Set `resources.requests` and `resources.limits` on every workload. The platform enforces resource quotas per namespace.

| Tier | CPU request | CPU limit | Memory request | Memory limit |
|------|-------------|-----------|----------------|--------------|
| `critical` | 250m | 1000m | 256Mi | 1Gi |
| `standard` | 100m | 500m | 128Mi | 256Mi |
| `internal` | 50m | 200m | 64Mi | 128Mi |

Adjust based on profiling. If a pod is `OOMKilled`, increase `limits.memory`. If throttled (visible in the Grafana CPU panel), increase `limits.cpu`.

---

(health-checks)=
## Health checks

The `Deployment` and `StatefulSet` charts require two endpoints. Defaults match the values below — override if your service uses different paths.
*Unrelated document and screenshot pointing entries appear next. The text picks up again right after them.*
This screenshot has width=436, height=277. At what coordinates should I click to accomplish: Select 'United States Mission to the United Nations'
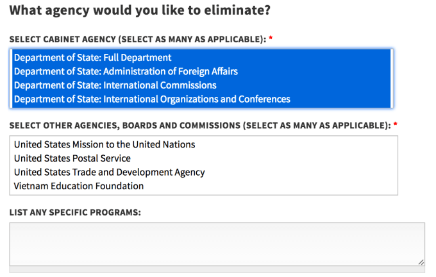point(105,145)
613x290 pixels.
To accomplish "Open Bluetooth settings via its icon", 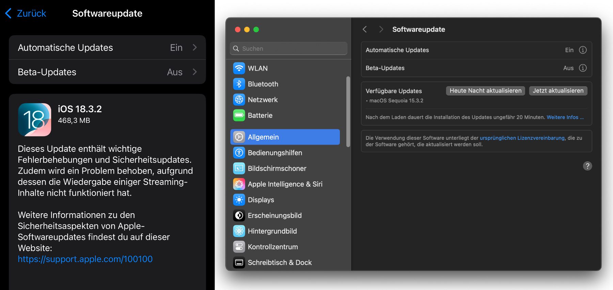I will 239,84.
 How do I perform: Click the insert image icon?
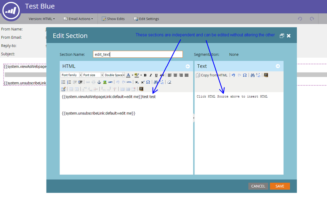[x=105, y=82]
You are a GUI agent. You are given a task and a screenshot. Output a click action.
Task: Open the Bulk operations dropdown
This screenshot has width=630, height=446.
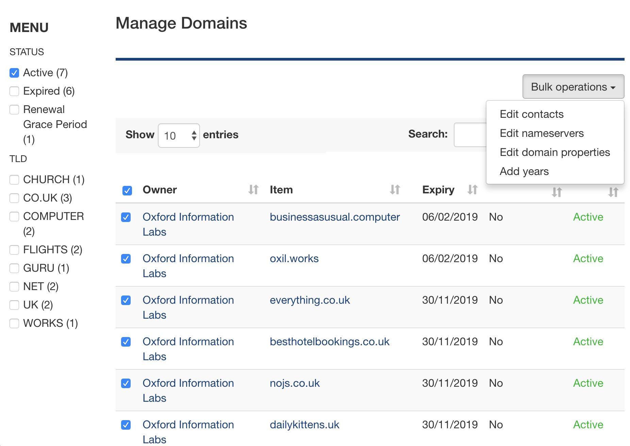coord(573,87)
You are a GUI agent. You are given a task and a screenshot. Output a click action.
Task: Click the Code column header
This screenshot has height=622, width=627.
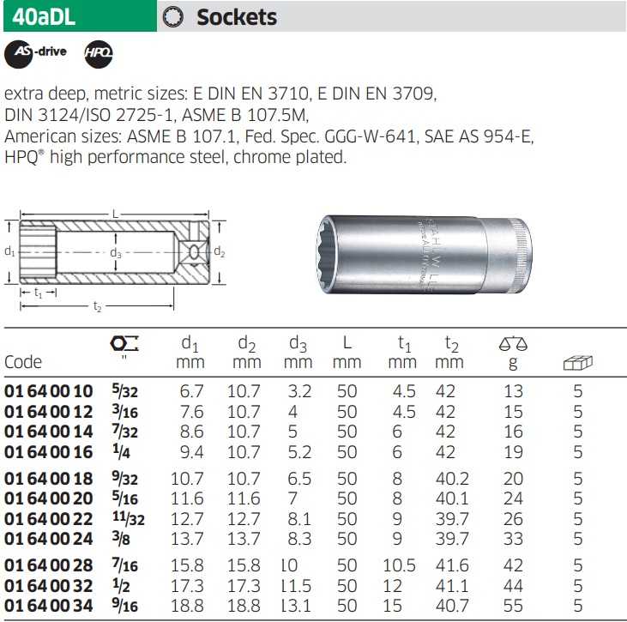tap(23, 363)
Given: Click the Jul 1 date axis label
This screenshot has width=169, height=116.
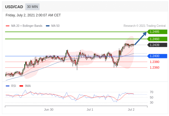Looking at the screenshot, I should click(90, 110).
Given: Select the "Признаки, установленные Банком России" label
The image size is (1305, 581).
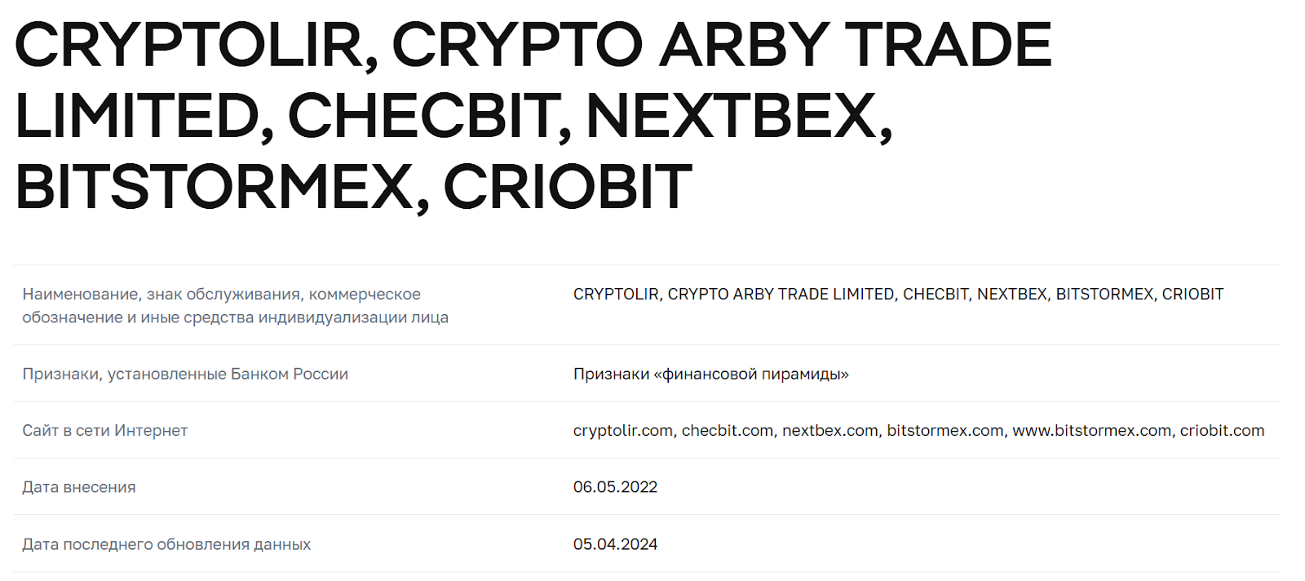Looking at the screenshot, I should pyautogui.click(x=185, y=374).
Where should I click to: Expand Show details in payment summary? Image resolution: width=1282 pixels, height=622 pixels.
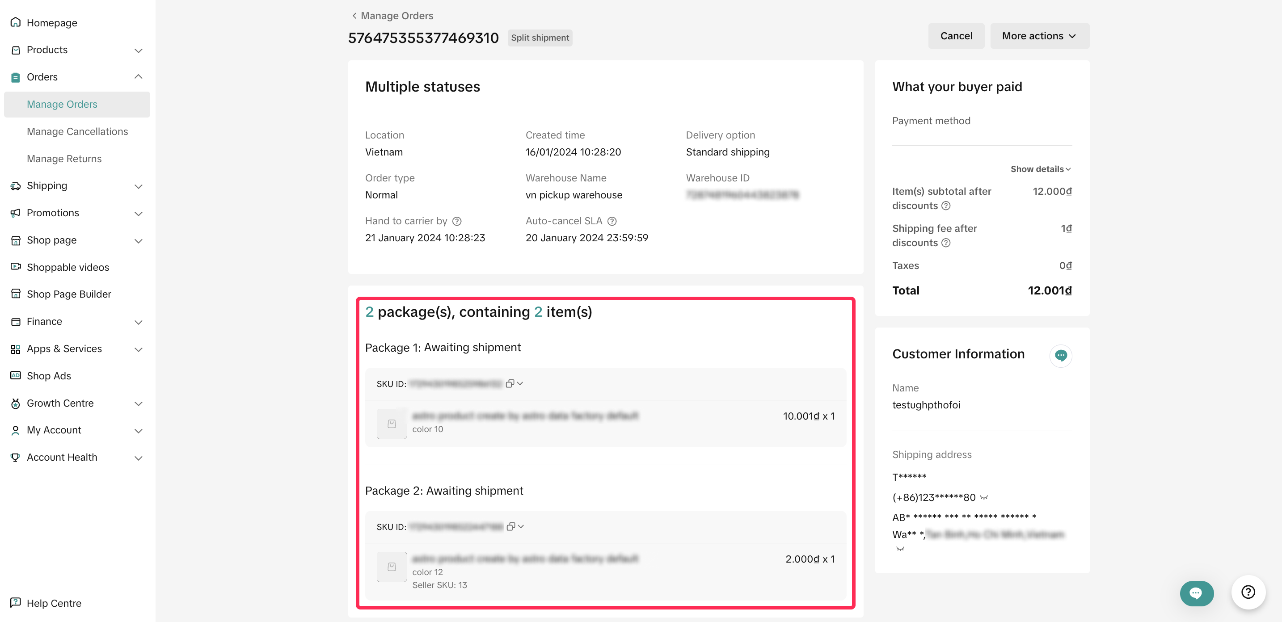(x=1040, y=169)
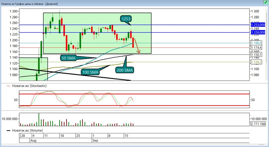Click the black Volume legend line marker
The image size is (269, 147).
8,131
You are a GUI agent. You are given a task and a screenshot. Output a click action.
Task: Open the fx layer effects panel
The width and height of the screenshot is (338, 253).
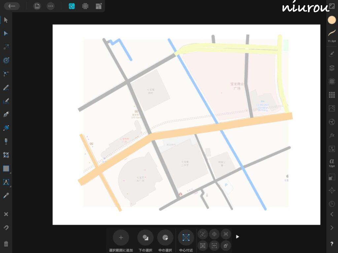click(x=332, y=135)
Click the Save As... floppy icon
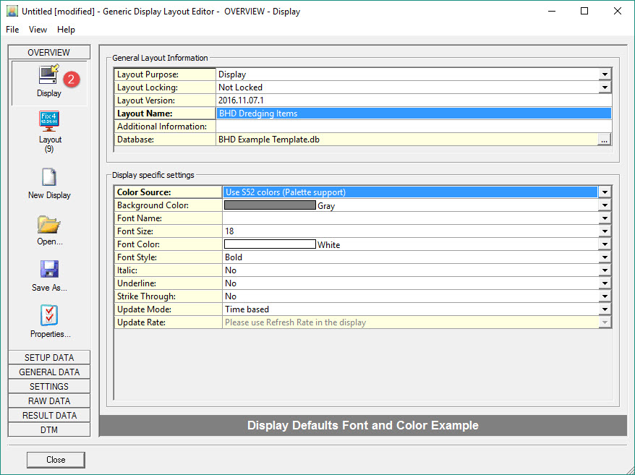Screen dimensions: 635x475 49,270
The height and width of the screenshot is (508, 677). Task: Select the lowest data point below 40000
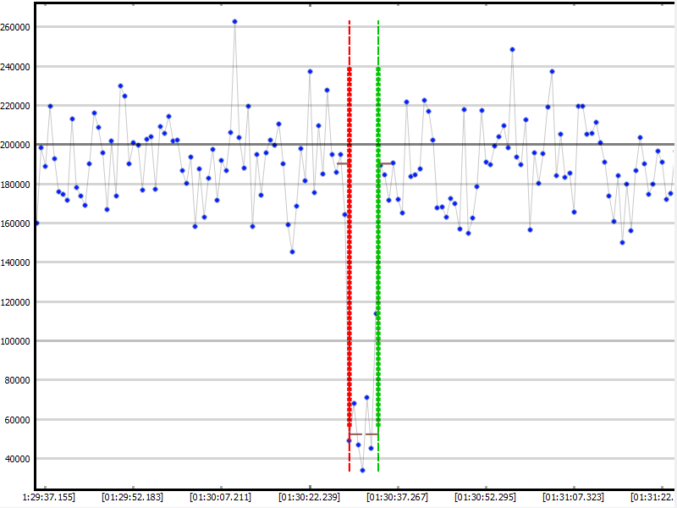pos(362,470)
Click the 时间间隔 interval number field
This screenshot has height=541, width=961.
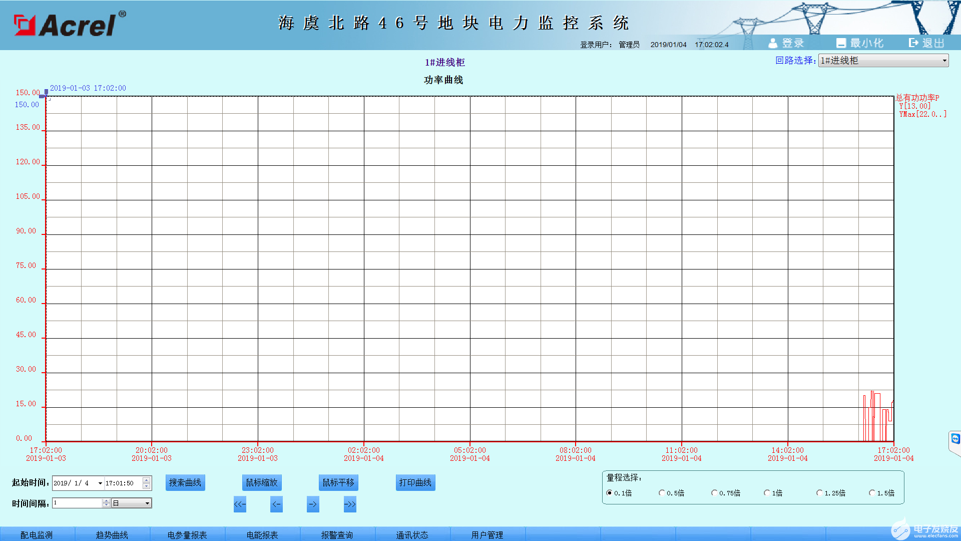tap(77, 503)
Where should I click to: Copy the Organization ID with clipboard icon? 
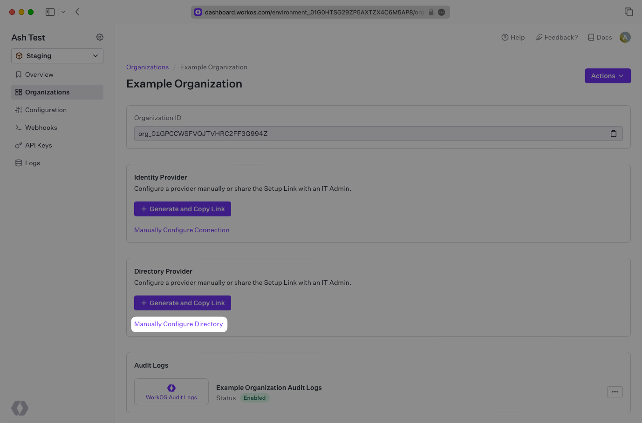(x=613, y=134)
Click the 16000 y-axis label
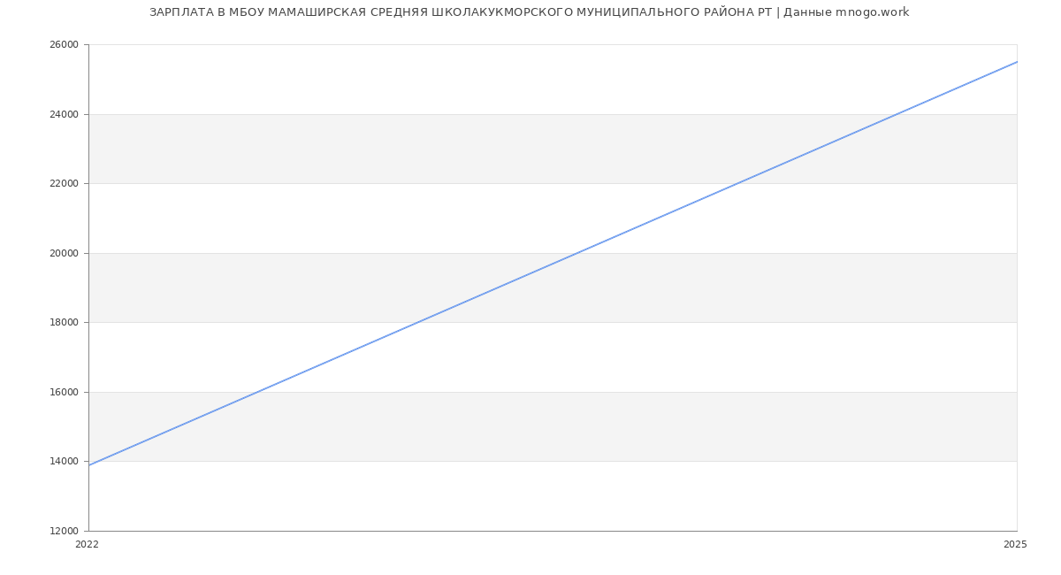 (x=64, y=392)
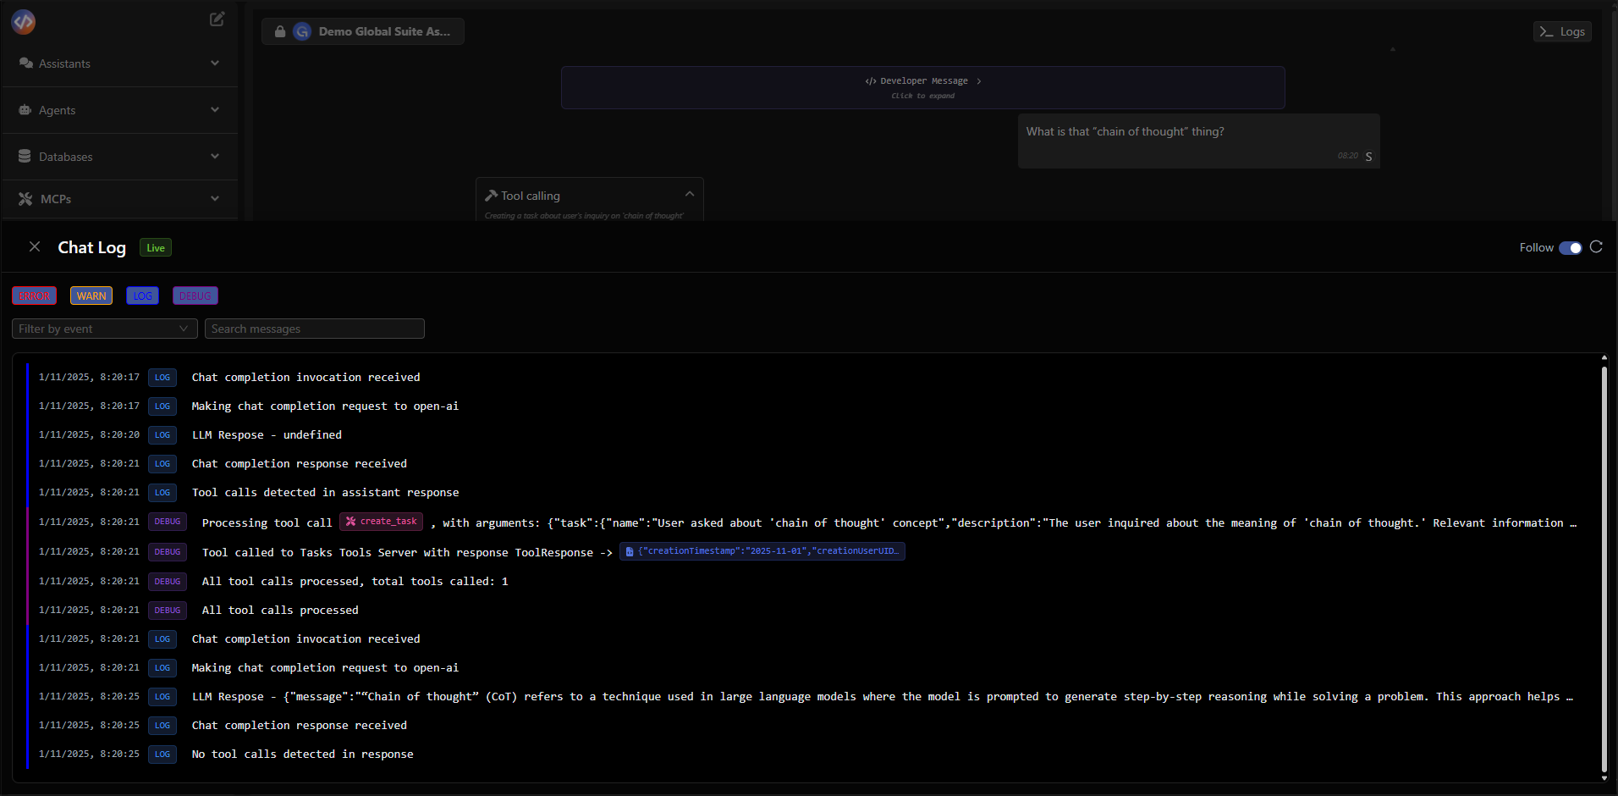The image size is (1618, 796).
Task: Open the Filter by event dropdown
Action: tap(103, 328)
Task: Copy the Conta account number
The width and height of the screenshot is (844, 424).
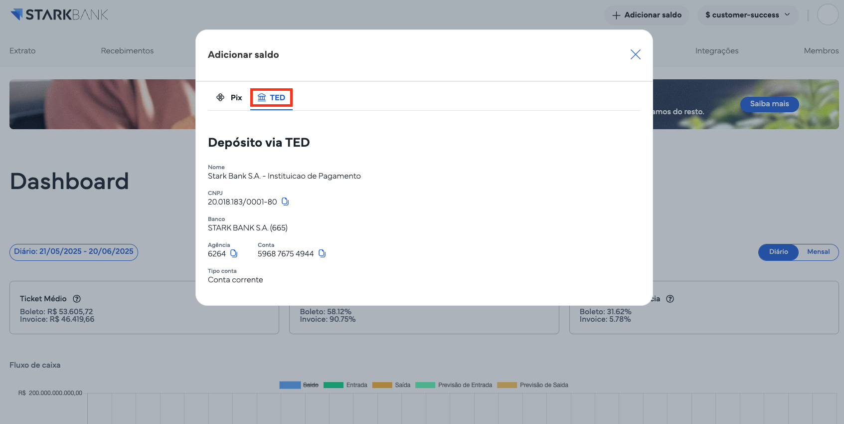Action: pos(322,253)
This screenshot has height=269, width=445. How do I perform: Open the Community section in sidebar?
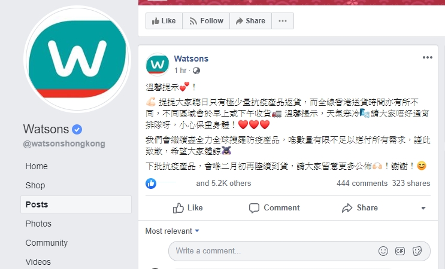coord(47,243)
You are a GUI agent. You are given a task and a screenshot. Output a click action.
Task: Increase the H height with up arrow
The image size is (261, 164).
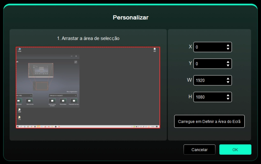point(228,95)
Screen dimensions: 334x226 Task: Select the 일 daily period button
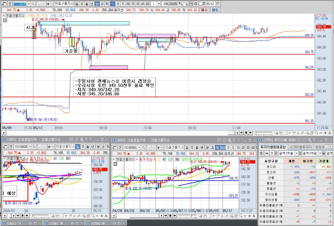[x=77, y=4]
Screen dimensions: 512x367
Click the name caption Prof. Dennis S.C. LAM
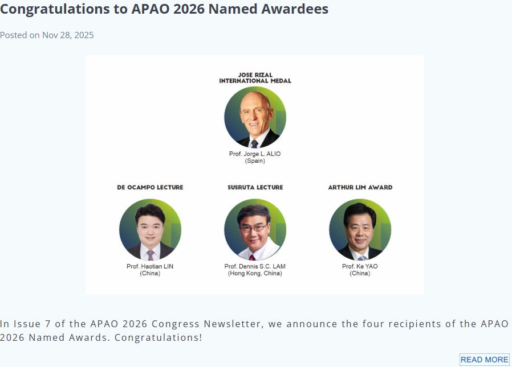255,266
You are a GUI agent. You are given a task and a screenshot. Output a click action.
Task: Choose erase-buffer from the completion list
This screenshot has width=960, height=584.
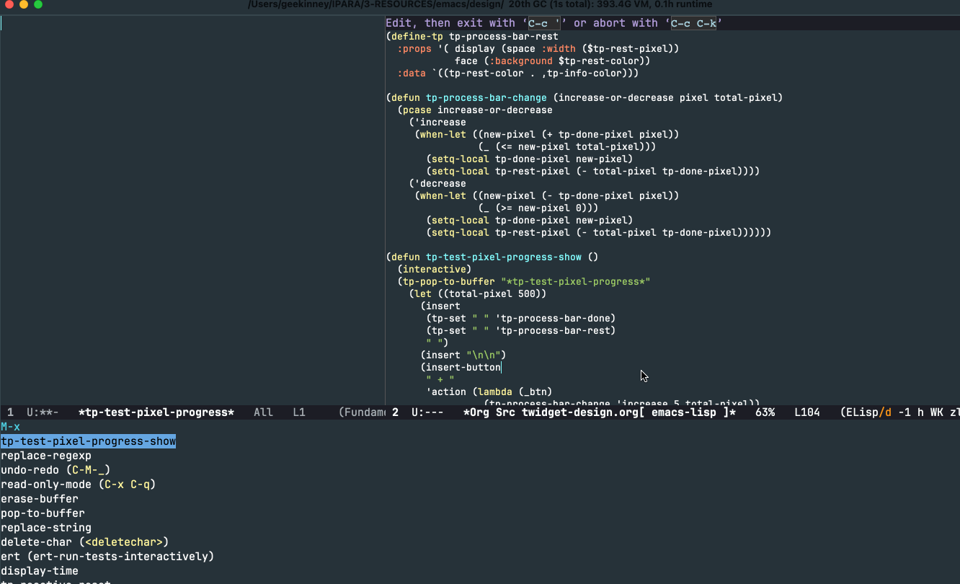39,498
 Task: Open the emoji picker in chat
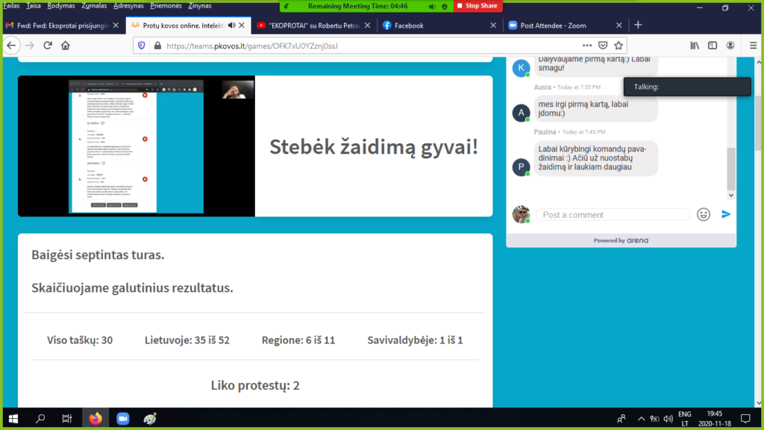703,214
| Endpoint | Purpose | Default path |
|----------|---------|--------------|
| Liveness | Is the process alive? Kubernetes restarts the pod on failure. | `/health/live` |
| Readiness | Is the service ready for traffic? Kubernetes stops routing on failure. | `/health/ready` |

**Implementation rule:** the liveness endpoint must be fast and stateless (no DB calls). The readiness endpoint should check critical dependencies.

---

## Secrets

Use Vault-injected secrets. Do not put secrets in `values.yaml` or environment variables in the chart.

Reference secrets in your values:

```yaml
envFromSecret:
  - secretName: your-service-secrets
    keys: [DATABASE_URL, API_KEY]
```

The platform creates the Kubernetes Secret from Vault automatically during deployment. Store secrets at `secret/your-service/{key}` in Vault.

---

## Troubleshooting

**Pod stuck in `Pending`:**
```bash
kubectl describe pod -n yourteam -l app=your-service
```
Common cause: namespace quota exceeded or missing PVC storage class.

**Pod in `CrashLoopBackOff`:**
```bash
kubectl logs -n yourteam -l app=your-service --previous
```
Common causes: missing environment variable, failed DB connection on startup.

**`ImagePullBackOff`:**
```bash
crane ls registry.mycorp.internal/your-service
```
Verify the tag exists in the registry and the namespace has pull credentials.